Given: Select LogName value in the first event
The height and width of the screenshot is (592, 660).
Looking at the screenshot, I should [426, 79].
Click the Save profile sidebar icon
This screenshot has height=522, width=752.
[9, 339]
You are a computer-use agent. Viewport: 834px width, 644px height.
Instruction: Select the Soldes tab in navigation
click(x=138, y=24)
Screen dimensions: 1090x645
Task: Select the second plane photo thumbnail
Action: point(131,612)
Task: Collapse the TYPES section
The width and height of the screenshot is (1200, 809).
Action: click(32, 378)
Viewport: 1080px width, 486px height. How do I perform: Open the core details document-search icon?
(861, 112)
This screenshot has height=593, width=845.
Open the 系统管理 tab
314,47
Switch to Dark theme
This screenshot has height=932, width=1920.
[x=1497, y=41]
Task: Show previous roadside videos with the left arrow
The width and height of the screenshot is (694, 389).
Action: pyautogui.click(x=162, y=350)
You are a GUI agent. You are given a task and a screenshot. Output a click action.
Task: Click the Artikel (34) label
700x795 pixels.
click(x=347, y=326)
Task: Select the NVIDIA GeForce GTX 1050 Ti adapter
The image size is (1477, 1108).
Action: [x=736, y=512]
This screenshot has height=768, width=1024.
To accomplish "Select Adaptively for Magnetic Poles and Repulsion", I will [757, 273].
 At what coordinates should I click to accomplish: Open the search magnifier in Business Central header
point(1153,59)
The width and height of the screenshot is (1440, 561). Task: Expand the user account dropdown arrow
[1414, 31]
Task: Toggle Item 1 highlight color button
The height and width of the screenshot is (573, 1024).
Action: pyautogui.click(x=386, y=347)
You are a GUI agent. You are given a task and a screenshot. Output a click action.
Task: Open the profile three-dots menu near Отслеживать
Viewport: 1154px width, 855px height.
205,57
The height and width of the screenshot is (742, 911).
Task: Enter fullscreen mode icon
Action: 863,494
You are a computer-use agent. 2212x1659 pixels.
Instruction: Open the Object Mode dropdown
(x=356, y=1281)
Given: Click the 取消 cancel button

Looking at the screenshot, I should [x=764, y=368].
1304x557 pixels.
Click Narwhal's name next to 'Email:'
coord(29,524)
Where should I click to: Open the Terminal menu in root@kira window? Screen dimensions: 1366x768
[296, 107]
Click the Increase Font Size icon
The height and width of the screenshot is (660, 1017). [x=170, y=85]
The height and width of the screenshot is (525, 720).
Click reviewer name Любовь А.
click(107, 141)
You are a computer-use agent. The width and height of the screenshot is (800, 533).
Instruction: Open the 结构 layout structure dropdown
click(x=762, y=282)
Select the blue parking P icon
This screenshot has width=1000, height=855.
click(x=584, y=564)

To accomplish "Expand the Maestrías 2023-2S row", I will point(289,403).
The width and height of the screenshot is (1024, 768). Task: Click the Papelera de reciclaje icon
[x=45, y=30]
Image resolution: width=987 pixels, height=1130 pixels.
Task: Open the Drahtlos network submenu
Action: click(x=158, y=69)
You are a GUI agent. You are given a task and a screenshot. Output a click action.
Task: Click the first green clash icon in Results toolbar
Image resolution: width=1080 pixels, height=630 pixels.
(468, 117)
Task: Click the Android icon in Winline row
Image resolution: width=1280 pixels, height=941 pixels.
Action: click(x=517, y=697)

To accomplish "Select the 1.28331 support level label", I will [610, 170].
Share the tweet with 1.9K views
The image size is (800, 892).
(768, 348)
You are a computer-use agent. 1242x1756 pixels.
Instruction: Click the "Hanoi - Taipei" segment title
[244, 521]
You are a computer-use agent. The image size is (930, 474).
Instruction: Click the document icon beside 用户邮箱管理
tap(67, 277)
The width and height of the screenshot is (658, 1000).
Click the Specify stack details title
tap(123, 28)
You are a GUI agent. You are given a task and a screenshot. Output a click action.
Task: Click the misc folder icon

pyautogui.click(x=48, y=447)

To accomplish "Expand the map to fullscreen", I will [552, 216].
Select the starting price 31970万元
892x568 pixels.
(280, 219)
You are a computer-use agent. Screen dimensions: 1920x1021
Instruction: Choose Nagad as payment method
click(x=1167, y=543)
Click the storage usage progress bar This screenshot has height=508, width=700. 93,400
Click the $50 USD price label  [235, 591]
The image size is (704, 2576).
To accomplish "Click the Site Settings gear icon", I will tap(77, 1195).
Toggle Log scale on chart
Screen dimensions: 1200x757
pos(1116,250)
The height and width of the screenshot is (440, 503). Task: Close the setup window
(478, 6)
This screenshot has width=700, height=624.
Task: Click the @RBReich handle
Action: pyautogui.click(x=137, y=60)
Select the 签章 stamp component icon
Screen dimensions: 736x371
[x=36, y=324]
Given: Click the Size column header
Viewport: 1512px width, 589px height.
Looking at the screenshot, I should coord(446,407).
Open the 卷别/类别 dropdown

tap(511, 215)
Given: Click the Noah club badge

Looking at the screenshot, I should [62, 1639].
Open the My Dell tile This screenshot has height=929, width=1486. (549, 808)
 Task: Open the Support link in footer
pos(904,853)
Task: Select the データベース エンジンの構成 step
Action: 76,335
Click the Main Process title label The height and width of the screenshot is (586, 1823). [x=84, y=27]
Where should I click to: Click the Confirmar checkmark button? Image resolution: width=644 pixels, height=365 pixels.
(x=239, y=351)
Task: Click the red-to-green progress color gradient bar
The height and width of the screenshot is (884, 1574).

::::::::

■ Task instructions
Please go through the data above and copy each line containing the word "price".

■ Output
Select the starting price 31970万元
Click the $50 USD price label  [235, 591]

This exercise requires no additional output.